REQUEST →
Give every line from the start of the records through the line containing "point(606,569)" as a JSON list of strings, one string per line, leaving out blank lines.

THE INPUT →
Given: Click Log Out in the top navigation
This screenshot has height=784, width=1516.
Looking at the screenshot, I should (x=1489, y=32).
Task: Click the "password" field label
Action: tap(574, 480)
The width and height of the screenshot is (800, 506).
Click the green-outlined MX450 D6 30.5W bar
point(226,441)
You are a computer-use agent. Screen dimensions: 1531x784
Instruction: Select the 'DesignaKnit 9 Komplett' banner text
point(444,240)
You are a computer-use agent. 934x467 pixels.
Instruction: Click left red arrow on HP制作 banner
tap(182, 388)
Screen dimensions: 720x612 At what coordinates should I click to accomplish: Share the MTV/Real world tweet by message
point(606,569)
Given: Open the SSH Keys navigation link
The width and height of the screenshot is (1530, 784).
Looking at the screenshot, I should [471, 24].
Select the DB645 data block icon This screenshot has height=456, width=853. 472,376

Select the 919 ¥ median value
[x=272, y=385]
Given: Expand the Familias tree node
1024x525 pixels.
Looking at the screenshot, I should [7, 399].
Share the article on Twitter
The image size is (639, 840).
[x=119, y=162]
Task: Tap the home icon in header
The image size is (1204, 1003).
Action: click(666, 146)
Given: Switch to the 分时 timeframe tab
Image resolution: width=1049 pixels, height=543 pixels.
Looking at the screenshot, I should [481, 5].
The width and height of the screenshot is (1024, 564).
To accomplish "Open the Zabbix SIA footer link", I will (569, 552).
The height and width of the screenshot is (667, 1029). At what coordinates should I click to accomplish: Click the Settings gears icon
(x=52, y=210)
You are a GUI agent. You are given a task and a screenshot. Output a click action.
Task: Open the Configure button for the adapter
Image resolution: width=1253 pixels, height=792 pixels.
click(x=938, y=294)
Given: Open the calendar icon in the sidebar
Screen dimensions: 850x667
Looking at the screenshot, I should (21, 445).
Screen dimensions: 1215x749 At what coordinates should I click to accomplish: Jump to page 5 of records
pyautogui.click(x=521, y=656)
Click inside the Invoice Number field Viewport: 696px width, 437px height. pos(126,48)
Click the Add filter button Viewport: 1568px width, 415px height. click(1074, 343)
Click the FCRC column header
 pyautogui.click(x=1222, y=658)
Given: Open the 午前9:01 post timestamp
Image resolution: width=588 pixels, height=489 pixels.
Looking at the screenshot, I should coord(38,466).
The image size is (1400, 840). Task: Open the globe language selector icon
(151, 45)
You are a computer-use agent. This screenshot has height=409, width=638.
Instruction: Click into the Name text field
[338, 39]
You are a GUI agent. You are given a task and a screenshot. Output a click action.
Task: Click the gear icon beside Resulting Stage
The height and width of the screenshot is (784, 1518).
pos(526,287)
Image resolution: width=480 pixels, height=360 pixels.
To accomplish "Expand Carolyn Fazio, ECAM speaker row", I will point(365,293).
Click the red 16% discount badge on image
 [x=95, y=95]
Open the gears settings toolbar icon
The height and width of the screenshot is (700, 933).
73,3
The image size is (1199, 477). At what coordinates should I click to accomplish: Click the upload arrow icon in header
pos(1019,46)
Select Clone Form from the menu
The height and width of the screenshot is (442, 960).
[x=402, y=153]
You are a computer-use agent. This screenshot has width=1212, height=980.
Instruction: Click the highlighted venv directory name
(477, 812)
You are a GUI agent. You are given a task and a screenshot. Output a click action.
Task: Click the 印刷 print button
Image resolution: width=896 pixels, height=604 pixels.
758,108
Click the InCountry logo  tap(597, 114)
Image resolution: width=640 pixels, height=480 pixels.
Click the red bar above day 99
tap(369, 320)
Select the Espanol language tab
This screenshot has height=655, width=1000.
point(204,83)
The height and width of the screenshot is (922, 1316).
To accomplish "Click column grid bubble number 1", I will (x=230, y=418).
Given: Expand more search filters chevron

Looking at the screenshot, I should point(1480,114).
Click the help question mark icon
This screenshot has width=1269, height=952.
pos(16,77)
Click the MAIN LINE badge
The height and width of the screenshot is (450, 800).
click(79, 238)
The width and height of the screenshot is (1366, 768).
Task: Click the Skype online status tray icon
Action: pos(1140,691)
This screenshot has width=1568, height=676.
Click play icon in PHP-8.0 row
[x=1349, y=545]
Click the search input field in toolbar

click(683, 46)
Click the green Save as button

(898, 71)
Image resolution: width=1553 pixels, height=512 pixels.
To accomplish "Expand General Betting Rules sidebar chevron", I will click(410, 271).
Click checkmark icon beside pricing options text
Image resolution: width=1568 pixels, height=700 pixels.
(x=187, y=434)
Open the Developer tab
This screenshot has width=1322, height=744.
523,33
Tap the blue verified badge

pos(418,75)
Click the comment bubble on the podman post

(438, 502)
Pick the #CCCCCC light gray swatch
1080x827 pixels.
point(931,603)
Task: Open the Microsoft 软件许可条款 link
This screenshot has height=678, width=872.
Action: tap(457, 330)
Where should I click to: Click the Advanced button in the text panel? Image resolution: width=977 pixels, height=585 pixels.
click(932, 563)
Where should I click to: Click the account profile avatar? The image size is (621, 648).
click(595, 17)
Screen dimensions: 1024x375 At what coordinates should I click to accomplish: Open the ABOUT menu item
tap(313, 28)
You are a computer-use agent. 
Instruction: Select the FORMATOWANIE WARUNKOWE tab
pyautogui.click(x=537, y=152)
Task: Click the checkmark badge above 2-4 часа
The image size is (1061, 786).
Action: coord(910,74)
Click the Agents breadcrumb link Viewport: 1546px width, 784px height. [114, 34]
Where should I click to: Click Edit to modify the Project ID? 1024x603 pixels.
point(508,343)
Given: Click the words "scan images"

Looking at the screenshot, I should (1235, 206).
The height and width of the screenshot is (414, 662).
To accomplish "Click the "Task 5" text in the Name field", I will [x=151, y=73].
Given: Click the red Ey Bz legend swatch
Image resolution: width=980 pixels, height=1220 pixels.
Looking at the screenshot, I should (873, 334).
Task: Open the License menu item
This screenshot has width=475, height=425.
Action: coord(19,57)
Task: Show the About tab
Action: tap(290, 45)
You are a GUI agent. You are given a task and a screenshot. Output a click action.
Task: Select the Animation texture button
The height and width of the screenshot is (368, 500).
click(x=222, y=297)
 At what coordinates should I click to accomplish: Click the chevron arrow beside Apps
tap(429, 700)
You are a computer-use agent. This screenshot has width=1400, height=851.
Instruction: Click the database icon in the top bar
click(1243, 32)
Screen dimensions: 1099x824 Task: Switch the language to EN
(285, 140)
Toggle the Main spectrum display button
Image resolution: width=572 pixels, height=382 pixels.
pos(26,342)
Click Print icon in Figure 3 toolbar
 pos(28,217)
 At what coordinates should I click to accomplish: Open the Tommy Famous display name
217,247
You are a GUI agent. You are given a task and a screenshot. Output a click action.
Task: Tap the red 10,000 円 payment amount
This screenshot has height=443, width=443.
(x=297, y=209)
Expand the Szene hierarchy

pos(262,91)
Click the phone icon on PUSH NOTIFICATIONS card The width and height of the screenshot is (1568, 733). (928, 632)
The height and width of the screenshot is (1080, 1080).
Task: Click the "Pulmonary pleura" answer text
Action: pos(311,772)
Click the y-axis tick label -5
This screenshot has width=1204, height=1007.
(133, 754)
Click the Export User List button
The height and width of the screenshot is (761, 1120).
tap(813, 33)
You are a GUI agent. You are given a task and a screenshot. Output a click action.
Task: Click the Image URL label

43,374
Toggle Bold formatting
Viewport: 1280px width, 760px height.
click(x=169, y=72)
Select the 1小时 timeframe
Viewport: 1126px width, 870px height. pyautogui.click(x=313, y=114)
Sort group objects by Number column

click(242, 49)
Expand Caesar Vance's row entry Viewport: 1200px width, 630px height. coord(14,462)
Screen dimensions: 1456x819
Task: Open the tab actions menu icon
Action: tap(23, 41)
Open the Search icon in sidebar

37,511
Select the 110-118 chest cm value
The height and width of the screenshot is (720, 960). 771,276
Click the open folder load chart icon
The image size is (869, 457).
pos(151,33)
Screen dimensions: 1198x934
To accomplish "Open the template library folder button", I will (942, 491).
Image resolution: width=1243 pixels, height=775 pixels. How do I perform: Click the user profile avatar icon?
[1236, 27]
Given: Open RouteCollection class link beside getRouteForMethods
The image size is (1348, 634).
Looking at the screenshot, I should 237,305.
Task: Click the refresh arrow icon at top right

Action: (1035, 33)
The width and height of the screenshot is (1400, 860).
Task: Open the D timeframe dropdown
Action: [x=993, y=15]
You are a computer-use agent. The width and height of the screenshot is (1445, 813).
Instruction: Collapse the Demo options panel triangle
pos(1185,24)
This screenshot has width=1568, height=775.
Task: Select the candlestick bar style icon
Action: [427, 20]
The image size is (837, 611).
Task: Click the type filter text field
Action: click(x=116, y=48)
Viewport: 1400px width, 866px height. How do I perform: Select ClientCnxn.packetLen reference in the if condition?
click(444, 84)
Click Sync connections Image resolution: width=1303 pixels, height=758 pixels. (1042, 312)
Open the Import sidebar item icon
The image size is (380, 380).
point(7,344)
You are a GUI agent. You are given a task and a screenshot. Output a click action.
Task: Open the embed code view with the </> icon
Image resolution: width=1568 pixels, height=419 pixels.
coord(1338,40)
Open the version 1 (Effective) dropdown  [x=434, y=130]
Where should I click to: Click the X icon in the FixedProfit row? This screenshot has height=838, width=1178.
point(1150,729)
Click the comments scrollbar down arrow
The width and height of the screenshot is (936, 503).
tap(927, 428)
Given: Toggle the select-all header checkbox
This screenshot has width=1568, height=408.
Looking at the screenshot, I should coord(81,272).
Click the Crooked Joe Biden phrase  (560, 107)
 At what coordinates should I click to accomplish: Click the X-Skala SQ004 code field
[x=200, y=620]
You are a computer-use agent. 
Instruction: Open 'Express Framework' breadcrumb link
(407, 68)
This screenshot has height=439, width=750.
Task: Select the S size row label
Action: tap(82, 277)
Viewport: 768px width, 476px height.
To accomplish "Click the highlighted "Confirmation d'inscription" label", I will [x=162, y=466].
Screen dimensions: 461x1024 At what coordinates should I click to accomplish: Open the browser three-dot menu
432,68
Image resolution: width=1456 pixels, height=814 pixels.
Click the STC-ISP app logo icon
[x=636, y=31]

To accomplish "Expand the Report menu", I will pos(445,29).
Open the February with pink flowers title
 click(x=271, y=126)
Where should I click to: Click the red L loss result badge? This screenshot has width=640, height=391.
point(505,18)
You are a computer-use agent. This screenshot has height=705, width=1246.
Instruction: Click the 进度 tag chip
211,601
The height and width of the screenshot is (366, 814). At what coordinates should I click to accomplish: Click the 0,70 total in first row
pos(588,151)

TASK RESPONSE →
[
  "Given: Click Log Out in the top navigation",
  "This screenshot has height=784, width=1516.",
  "Looking at the screenshot, I should (x=1489, y=32).",
  "Task: Click the \"password\" field label",
  "Action: tap(574, 480)",
  "The width and height of the screenshot is (800, 506).",
  "Click the green-outlined MX450 D6 30.5W bar",
  "point(226,441)",
  "You are a computer-use agent. Screen dimensions: 1531x784",
  "Instruction: Select the 'DesignaKnit 9 Komplett' banner text",
  "point(444,240)",
  "You are a computer-use agent. 934x467 pixels.",
  "Instruction: Click left red arrow on HP制作 banner",
  "tap(182, 388)",
  "Screen dimensions: 720x612 At what coordinates should I click to accomplish: Share the MTV/Real world tweet by message",
  "point(606,569)"
]